### GOAL OF THE EXERCISE
Copy out, word for word, the rows from the line containing "Like the comment showing 880 likes" through the last row, leaving out the pictures.

### AVAILABLE RECORDS
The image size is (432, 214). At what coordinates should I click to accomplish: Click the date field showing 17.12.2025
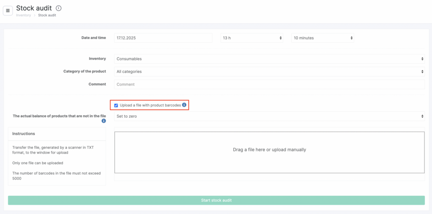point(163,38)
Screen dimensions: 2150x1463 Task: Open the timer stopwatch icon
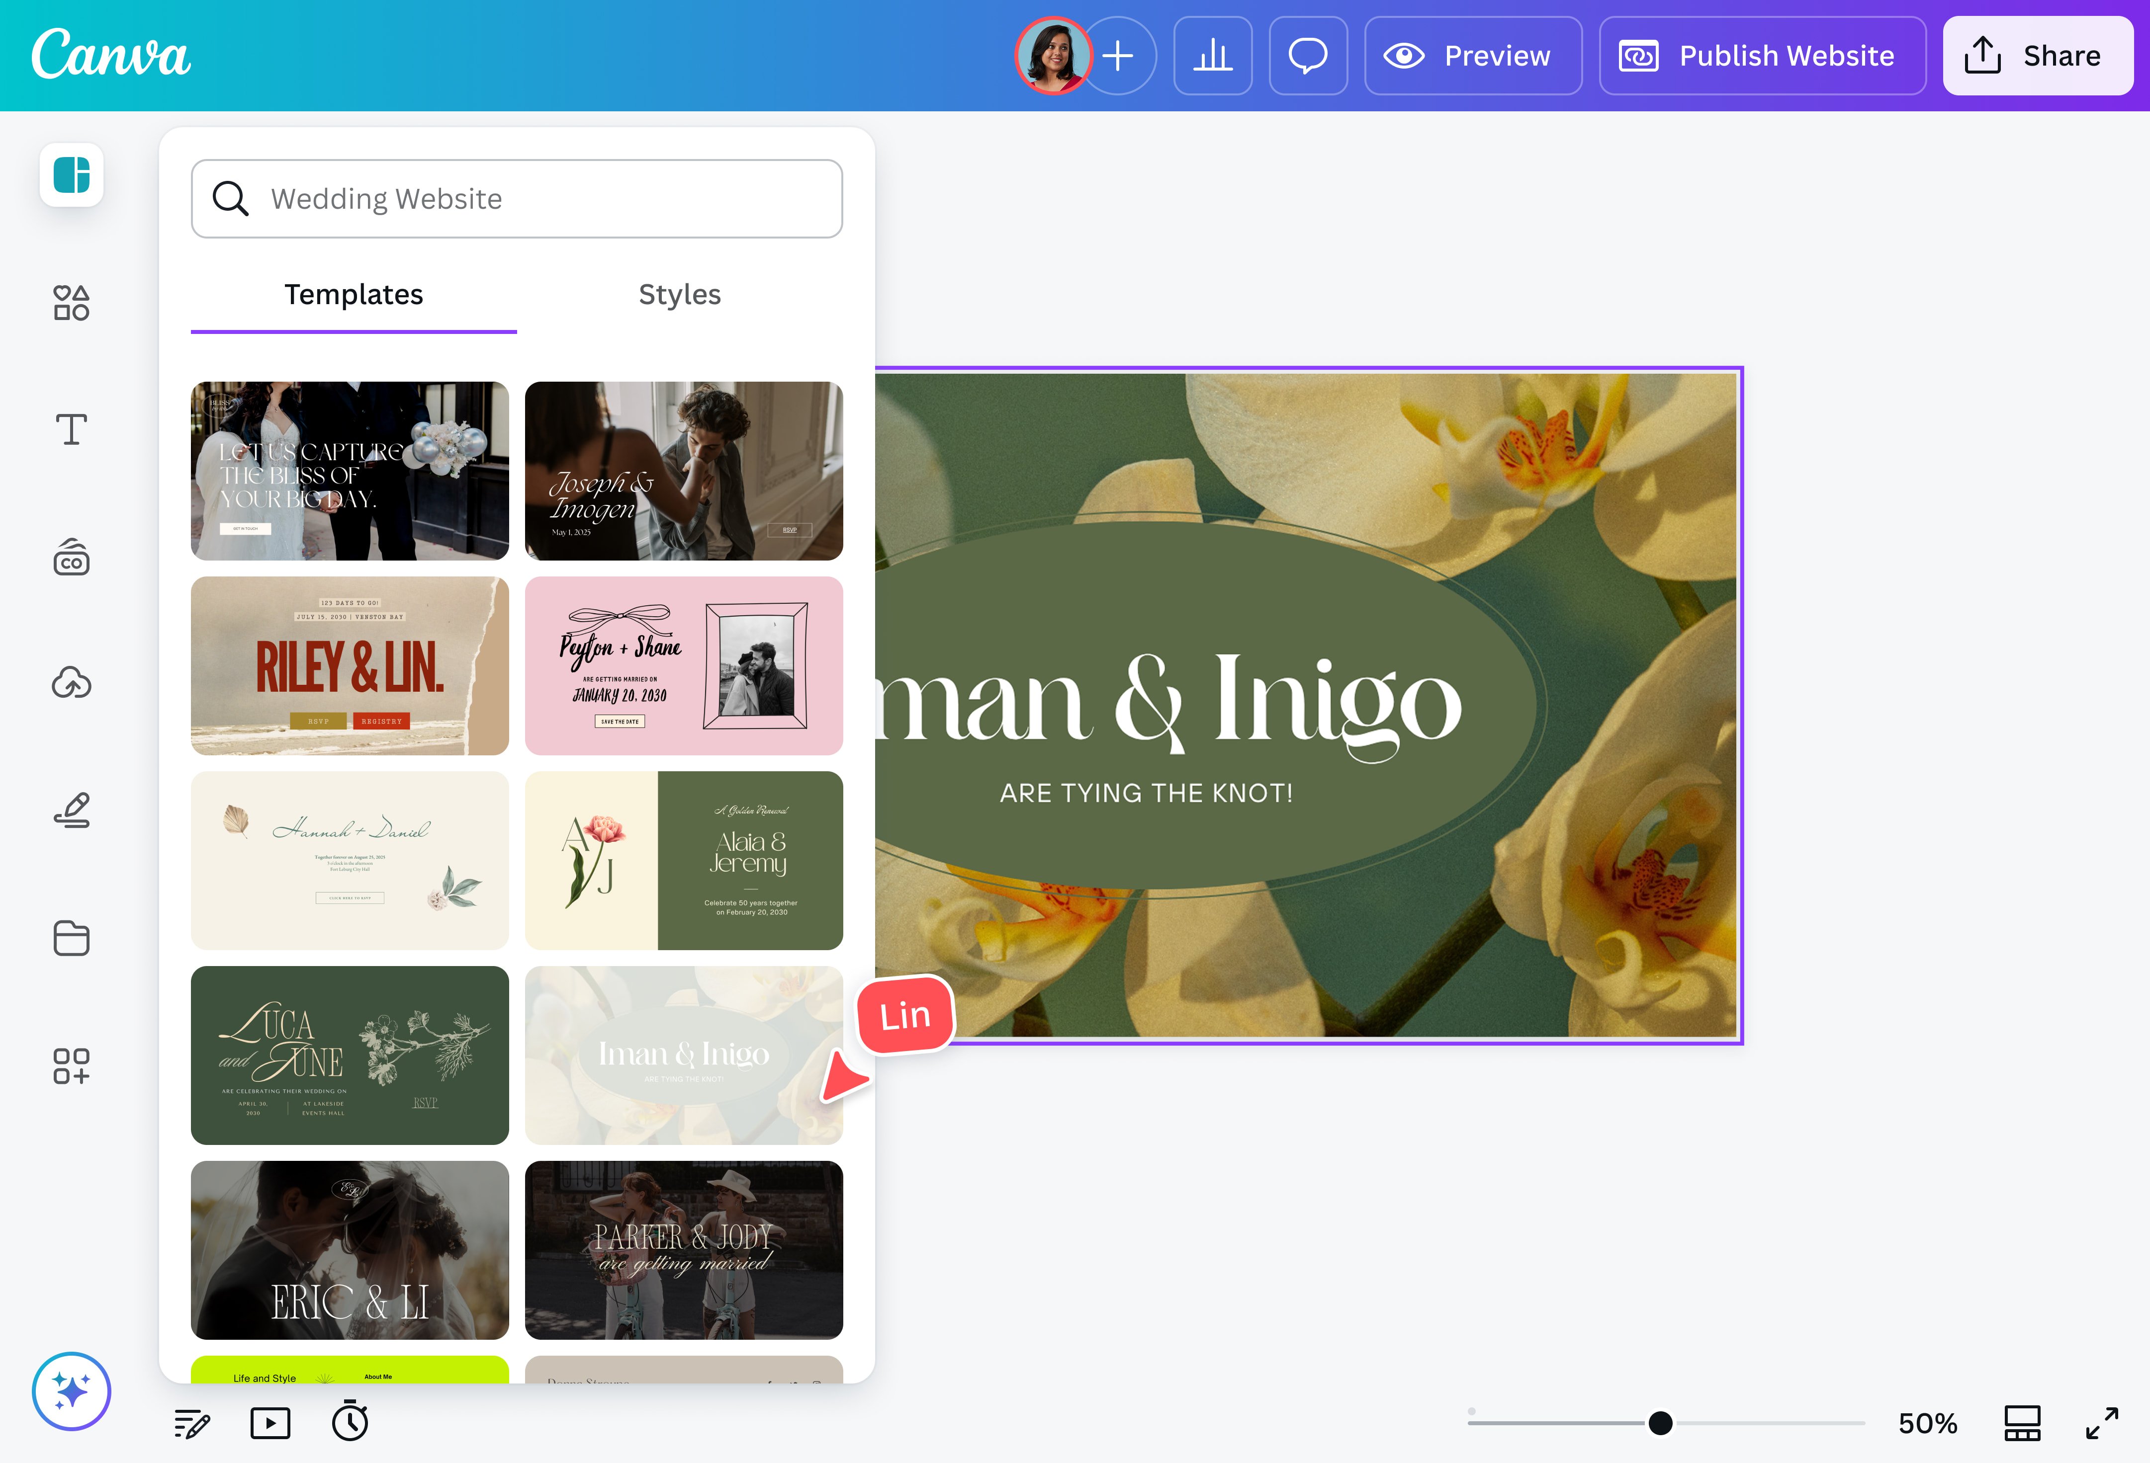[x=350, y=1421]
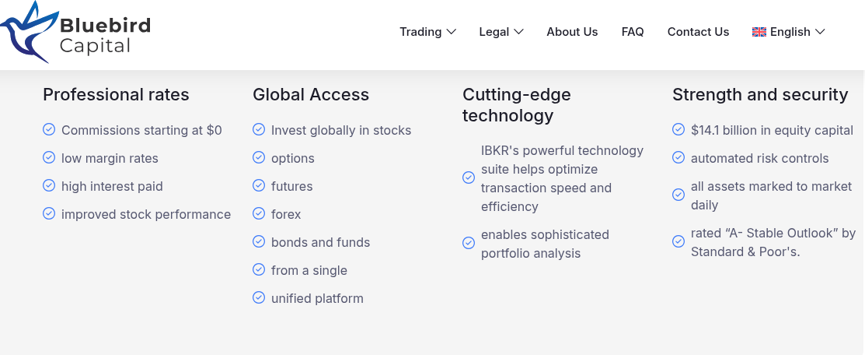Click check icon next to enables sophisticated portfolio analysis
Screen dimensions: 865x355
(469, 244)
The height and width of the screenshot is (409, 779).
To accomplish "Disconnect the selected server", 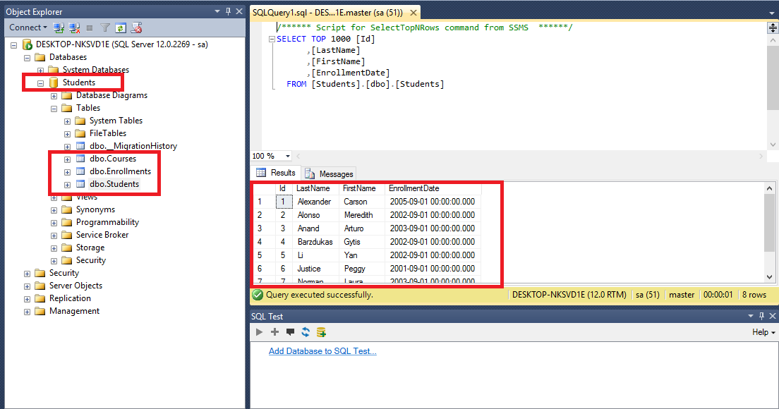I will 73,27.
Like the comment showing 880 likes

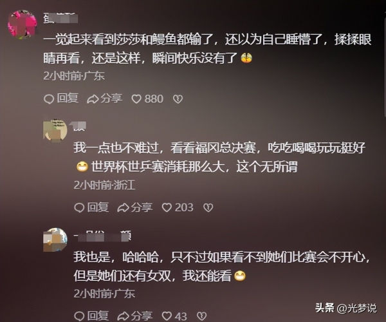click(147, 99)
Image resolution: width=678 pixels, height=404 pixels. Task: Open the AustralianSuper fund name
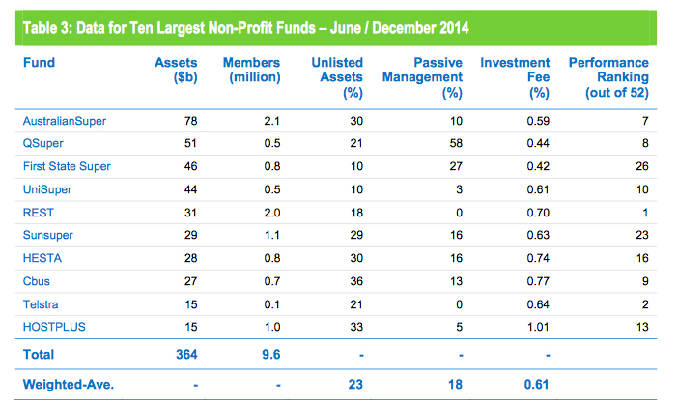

### FULL ANSWER
Like the comment showing 880 likes

click(147, 99)
Image resolution: width=678 pixels, height=404 pixels. Task: Open the AustralianSuper fund name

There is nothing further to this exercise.